Hanna starts out like many other action thriller out on the unforgiving land, for example Shooter, with a slightly convoluted, but necessary start to show the basic origins of our young heroine, Hanna (Ronan), and her development, both in mind and body. Hanna is raised in a remote environment by her ex-CIA operative and fugitive father, Erik (Eric Bana), to be the perfect assassin – and walking encyclopedia – and always to expect the unexpected, even when half asleep. As in the animal kingdom, when she’s ready, she must fly the nest by pressing a button to signal where father and daughter have both been hiding all these years. Her dangerous mission takes her across Europe to a designated meeting place in a disused amusement park in Berlin, where Erik will find her. Tracked by a ruthless intelligence agent, Marissa (Cate Blanchett), and her sinister henchman Isaacs (Tom Hollander), Hanna finally does what she’s been taught to do, and delivers her own kind of blunt justice.

Unlike Luc Besson’s stroppy ex-addict-cum-assassin Nikita, Hanna is refreshingly focused and resourceful for a teen killer, partly due to the exceptionally mature acting talents of Ronan in the lead, who gives the same attention to detail to her performance, as she does in The Way Back and in Wright’s Atonement. Much like her character, Ronan has developed into quite a force to be reckoned with, and proves such a strong and hypnotic lead that she almost outshines her older co-stars, Bana and Blanchett, in the process. She combines innocence and virtue with a deadlier mindset in a deadpan delivery, captivating us until the end as to the real reasons she’s so special and desirable to the authorities. Ronan also embraces the action sequences head on, and one escape sequence simultaneously shows Wright could make a decent pop-video film-maker for all its artistic cinematography, patterning and chic style.

Blanchett is no stranger to playing strong women, and again, delivers a faultless performance as complex character Marissa who’s like a dangerous chameleon of easy-going one moment and cold-blooded the next. There’s one point in the story where it’s suggested that she’s Hanna’s birth mother, and with Hanna‘s ever-present sci-fi connotations, this inference never quite disappears. Adding an unnerving edge to Marissa’s endless, bloody pursuit is Hollander in a camp psychotic performance that fizzes with dark humour, but that the accomplished actor keeps reasonably contained.
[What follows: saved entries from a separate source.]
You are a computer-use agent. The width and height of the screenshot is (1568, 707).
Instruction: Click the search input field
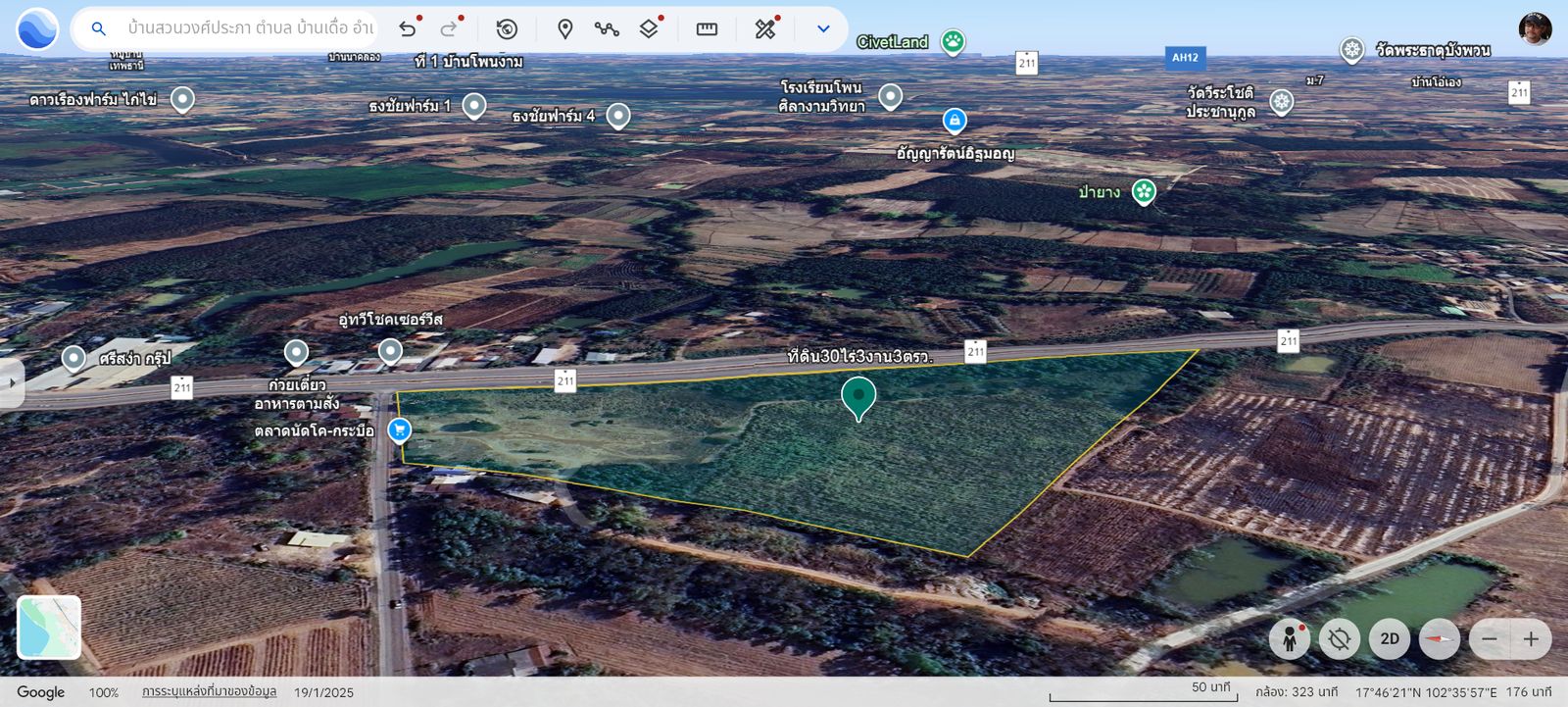[x=250, y=28]
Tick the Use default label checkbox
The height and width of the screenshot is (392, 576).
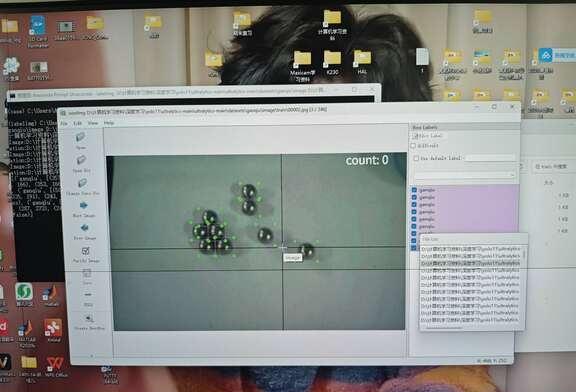pyautogui.click(x=416, y=158)
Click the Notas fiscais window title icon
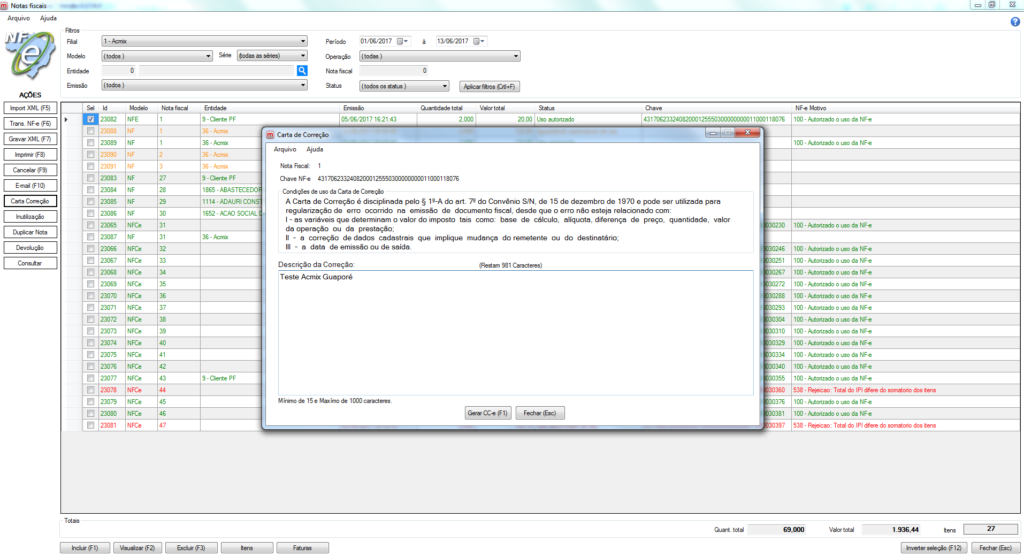 [x=6, y=6]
It’s Bana who gets to demonstrate his solid action-man credentials again in one of two awesome set pieces, with some The Matrix-style moves and accompanying camera angles. What the first – set in a Berlin subway – does is spark nostalgic survival moments of Bana in the excellent Munich, but also gives Wright an opportunity to adapt his infamous long and complex tracking shots into an action sequence of breathtaking proportions. The second is a beautifully choreographed chase across a container park that feeds into the architectural Bauhaus design of simplistic patterning and movement, as Hanna nearly comes close to capture.

In stark contrast is Hanna’s exploration of child-like innocence, with the character’s hilarious, almost clinical discovery of the opposite sex and teenage angst, after meeting a travelling Brit family and making her first friend (played by Jessica Barden of Tamara Drewe fame). Coupled with this is the film’s references to the good and bad aspects of fairy tales, including a stylised, if slightly (and unshamedly) over-egged scenario, where Marissa is portrayed as Hanna’s Big Bad Wolf who needs slaying. The end confrontation results in one of the most recent, chilling and memorable child deliveries, said by Ronan: “I just missed your heart”.

To describe Wright’s Hanna as ‘an action thriller’ actually does it little justice, as does the snappily-edited international trailer, in capturing its unique look and feel and scenarios. So, if you’re searching for something out of the ordinary from the genre with a distinctly eccentric European perspective, Hanna is a must-see cult film in the making.